Callie se stoppait dans son élan. De toute façon, le blond avait fait le nécessaire pour ressaisir le Volatli et lui cracher son venin. C'était percutant. Déstabilisant aussi. Et sans savoir pourquoi, la rouquine se sentait... bête. Comme si elle avait fait une bêtise et qu'elle venait d'être prise en flagrant délit... Alors que non... Il n'y avait rien. Rien à se reprocher. D'où venait ce sentiment, exactement ? Le crainte de croire que Leo pouvait se permettre de penser qu'elle lui faisait des infidélité, peut-être ? Jouant avec ses doigts une fraction de seconde, elle finissait par se décaler de quelques centimètres sur le côté, tout en se mettant sur la pointe des pieds afin de voir par-dessus l'épaule de son petit ami. Sa main allait rencontrer son épaule. Mais il était stoïque. Impossible de le tourner vers elle afin qu'il lâche sa proie. Pendant ce temps, le cœur de la préfète ne cessait que de faire des montagnes russes et le rythme de celui-ci venait de se caler sur un rock endiablé.
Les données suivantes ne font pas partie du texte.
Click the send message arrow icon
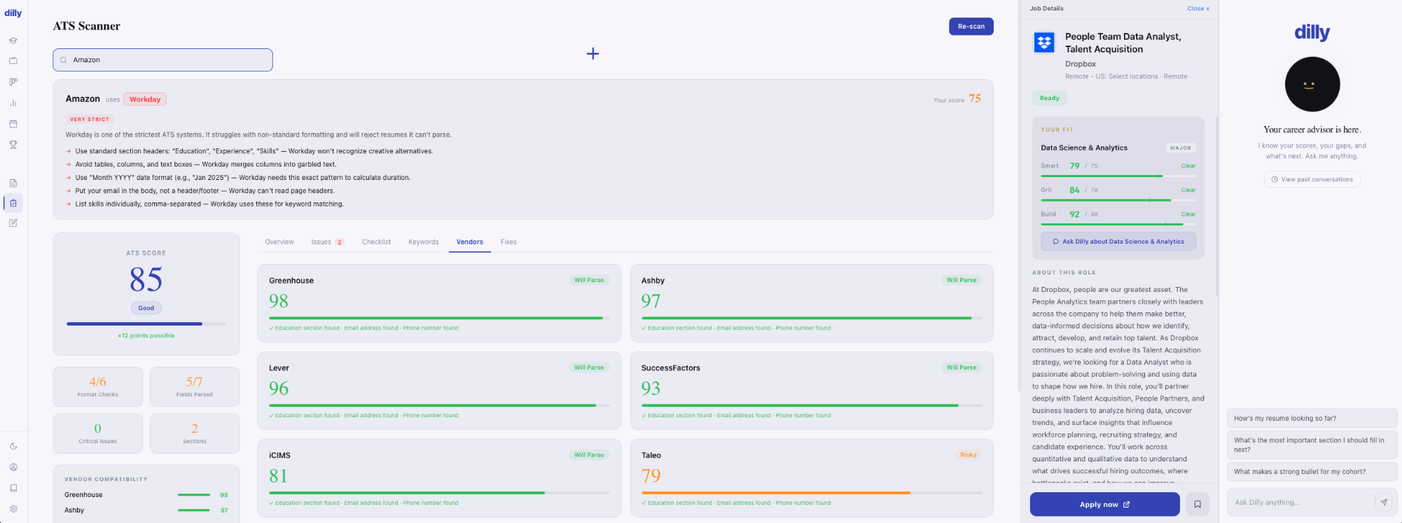Viewport: 1402px width, 523px height. click(1383, 502)
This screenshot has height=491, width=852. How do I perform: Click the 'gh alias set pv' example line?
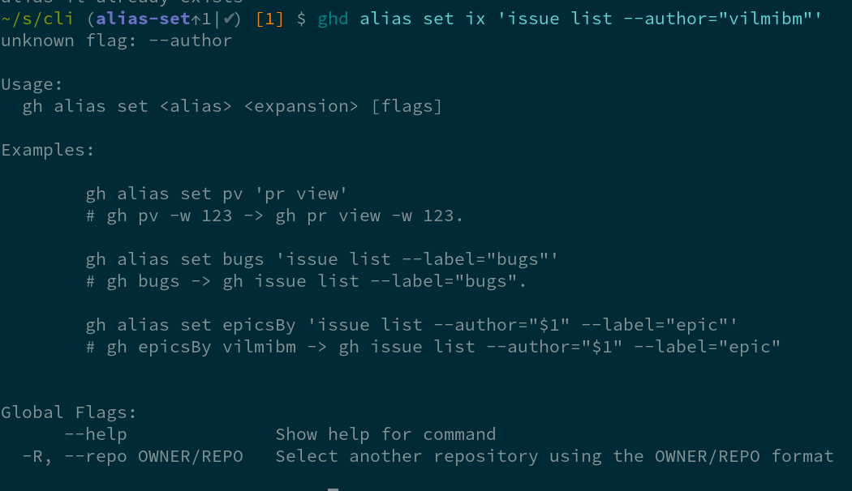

_ Leo ... soufflait doucement la demoiselle.
Leo, lâche-le. quémandait-elle tandis que tous les regards curieux étaient tournés vers eux.
Mais il n'y avait aucune réponse. Juste des menaces, furieuses. Des paroles qui grondaient avec force, à tel point que Calliope lâchait l'épaule et se reculait d'un pas, tremblante. Callie était sienne, avait-il dit. Hors contexte, cela l'aurait fait fondre, vous l'imaginez bien. Ça lui faisait plaisir, forcément... Cependant, c'était particulier. Il la défendait, certes. Sauf qu'elle ne tolérait pas spécifiquement ce genre de comportement. D'autant plus que cela ne ressemblait clairement pas à Alban. Et pourtant, elle ne bronchait pas. Elle restait juste en retrait, voyant bien qu'il était impossible de dégager Alban de la gueule du lion.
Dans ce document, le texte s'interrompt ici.